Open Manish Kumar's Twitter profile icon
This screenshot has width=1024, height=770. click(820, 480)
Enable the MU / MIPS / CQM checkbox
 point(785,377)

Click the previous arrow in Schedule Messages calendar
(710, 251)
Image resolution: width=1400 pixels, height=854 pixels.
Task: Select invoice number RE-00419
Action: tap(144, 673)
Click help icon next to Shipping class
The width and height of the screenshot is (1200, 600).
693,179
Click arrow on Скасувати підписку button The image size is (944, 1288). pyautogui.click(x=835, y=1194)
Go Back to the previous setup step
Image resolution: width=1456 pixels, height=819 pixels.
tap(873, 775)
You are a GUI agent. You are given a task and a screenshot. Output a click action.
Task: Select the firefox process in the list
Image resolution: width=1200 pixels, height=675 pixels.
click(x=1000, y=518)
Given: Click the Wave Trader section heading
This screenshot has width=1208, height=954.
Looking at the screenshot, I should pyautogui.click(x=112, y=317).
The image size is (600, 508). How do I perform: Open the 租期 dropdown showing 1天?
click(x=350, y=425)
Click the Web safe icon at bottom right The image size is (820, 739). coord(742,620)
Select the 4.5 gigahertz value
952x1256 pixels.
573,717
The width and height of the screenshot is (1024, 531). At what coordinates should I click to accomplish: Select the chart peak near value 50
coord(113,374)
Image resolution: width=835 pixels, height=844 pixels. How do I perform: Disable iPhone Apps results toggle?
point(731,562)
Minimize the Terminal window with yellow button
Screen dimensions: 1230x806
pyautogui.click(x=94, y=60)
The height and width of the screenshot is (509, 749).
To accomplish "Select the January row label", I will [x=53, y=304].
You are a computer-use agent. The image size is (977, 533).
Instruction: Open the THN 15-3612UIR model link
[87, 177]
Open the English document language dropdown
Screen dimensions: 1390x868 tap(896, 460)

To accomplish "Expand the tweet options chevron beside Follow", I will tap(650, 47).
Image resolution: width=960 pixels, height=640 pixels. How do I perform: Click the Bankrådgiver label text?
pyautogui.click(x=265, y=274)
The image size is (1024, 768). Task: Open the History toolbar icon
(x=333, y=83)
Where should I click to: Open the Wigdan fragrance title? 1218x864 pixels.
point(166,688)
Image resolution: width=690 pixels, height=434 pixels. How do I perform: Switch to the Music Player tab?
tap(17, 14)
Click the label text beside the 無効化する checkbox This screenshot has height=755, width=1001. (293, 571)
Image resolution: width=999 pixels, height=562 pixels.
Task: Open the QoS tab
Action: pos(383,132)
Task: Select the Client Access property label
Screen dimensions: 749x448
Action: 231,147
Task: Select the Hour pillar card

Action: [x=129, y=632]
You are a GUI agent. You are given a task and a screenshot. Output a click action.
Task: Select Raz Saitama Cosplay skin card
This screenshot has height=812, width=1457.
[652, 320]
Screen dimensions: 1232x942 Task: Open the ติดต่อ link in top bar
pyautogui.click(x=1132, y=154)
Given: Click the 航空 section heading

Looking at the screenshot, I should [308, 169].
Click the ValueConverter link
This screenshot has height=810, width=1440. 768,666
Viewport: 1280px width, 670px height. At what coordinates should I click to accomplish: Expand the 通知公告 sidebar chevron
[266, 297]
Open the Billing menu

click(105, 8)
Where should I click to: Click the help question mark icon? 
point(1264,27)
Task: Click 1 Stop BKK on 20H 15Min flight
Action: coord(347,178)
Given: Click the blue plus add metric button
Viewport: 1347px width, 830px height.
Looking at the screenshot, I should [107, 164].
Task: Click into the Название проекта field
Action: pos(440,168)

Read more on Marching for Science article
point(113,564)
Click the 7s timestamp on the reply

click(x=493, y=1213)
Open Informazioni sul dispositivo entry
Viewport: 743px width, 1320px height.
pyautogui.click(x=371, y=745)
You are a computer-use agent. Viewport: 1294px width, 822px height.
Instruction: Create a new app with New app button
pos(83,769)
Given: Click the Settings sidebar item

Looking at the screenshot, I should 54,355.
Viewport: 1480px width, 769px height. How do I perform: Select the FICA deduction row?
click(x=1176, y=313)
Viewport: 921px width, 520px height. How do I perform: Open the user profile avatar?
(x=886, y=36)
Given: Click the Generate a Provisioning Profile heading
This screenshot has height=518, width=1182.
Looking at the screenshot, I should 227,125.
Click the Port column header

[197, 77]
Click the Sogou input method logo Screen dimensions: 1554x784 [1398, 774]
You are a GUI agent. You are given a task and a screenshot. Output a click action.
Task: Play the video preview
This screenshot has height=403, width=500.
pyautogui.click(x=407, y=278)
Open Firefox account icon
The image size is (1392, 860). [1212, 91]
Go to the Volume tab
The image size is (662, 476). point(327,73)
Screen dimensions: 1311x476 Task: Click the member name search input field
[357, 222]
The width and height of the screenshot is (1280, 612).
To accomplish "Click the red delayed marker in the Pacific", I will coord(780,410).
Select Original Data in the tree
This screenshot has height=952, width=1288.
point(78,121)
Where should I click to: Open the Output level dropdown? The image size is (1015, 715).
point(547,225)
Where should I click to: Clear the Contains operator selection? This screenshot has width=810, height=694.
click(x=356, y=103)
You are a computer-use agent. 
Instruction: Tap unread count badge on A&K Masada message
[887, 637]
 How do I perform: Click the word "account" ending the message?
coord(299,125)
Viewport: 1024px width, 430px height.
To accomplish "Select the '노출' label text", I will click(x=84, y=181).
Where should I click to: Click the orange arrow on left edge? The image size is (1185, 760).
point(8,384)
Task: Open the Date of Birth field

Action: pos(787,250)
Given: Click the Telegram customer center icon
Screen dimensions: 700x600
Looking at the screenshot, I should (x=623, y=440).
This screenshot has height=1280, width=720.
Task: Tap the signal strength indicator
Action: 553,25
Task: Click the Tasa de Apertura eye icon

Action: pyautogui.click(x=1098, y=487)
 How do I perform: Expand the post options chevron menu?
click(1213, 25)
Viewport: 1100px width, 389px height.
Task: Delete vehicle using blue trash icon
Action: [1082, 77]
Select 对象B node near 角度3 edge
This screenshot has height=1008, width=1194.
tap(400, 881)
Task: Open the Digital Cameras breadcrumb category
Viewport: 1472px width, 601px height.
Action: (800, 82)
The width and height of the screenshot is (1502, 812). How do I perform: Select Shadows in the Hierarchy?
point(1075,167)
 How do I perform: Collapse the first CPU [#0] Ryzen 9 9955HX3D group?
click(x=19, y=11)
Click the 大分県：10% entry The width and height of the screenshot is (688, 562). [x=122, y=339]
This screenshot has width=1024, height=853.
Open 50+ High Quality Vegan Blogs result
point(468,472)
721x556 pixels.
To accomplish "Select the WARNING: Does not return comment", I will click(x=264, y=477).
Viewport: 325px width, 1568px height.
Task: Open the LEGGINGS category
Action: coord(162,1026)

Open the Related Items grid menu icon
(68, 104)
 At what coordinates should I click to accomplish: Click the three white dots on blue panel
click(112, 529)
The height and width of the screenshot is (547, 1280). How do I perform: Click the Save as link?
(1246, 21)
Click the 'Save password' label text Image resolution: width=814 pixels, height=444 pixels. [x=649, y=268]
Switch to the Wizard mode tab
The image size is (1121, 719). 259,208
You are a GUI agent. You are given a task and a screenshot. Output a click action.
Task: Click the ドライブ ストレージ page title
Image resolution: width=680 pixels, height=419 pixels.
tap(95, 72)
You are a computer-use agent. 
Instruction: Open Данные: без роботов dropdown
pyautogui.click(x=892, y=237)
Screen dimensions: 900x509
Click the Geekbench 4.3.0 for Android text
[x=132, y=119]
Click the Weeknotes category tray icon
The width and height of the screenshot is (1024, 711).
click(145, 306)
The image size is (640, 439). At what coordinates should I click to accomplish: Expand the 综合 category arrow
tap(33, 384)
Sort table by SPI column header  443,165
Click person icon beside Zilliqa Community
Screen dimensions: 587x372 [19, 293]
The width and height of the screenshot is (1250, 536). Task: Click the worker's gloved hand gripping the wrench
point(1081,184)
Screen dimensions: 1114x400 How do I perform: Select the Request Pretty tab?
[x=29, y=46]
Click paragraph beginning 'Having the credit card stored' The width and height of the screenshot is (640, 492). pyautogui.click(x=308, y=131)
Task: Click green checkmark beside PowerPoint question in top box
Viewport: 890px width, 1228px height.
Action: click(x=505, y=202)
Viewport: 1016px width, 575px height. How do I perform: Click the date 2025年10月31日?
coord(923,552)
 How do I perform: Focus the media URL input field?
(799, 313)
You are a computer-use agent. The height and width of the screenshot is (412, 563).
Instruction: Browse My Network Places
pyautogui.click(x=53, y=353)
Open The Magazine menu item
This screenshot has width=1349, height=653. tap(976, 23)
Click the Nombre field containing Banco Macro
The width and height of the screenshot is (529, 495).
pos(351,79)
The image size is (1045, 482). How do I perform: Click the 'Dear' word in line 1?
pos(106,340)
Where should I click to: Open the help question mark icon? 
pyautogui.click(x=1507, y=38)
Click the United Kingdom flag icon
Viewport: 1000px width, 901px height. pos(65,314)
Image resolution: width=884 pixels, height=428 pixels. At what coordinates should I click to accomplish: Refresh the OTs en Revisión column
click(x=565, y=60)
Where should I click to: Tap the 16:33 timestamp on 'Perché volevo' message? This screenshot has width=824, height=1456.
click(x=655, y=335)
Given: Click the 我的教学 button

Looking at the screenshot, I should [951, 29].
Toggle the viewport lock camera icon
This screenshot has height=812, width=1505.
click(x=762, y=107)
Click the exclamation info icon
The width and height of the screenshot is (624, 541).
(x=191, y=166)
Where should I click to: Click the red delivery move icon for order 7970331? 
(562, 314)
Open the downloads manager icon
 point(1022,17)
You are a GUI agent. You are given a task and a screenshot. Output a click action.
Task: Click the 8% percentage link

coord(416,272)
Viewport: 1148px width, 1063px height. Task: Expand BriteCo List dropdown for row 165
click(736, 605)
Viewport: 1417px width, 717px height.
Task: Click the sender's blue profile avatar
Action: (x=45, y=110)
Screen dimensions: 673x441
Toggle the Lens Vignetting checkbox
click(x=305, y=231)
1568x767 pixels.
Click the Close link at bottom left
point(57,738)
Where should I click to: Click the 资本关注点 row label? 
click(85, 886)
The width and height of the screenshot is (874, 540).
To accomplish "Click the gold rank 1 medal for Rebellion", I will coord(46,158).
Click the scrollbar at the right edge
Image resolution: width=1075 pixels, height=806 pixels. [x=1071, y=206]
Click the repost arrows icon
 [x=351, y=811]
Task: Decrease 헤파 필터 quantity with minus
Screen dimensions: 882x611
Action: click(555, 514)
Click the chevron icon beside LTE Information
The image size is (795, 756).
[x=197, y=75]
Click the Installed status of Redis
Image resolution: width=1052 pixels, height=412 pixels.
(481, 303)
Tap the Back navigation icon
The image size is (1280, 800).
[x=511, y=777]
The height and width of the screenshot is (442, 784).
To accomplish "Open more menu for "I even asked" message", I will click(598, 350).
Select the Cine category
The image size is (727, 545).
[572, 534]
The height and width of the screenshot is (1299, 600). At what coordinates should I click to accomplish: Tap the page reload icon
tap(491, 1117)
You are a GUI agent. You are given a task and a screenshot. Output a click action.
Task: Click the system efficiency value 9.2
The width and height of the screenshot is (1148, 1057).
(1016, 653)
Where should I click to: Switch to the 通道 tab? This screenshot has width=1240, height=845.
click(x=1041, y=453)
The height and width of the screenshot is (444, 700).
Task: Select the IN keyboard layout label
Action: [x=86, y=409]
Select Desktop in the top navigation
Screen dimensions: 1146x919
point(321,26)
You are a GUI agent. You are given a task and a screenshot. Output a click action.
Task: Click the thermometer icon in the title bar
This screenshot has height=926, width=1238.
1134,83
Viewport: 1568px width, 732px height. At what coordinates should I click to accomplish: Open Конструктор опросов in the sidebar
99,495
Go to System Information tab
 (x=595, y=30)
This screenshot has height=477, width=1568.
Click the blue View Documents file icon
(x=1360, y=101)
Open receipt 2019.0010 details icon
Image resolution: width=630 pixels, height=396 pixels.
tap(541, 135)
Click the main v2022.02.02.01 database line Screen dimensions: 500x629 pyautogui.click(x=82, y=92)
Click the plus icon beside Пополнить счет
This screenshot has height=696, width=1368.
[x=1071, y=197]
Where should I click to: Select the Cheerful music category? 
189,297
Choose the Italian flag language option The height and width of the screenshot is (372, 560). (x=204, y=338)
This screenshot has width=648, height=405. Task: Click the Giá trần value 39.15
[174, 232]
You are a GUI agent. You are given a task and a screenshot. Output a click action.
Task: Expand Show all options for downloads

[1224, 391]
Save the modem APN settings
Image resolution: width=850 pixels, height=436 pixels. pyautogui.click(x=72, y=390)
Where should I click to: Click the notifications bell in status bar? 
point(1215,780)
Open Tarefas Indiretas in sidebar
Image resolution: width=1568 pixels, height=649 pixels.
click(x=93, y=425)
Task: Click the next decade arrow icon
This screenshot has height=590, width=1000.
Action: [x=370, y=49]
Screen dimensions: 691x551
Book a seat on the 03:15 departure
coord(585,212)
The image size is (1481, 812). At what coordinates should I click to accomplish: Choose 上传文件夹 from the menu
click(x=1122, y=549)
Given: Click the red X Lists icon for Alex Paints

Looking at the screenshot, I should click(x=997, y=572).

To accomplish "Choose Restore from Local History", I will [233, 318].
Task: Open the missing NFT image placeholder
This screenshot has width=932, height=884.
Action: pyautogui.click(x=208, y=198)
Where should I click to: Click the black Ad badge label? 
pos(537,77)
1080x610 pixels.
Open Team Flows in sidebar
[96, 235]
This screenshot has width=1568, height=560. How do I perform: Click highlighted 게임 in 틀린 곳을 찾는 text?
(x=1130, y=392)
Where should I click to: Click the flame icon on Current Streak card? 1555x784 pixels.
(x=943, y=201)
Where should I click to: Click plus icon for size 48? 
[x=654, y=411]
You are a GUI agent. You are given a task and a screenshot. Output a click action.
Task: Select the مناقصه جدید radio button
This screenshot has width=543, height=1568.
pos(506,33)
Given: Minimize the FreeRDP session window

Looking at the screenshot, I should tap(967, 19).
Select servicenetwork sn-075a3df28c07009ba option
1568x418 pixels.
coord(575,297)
· · · ·
- [Task to complete]: State how many lines in the listing above contain the word "entry", giving only the number.

- [Solution to this problem]: 2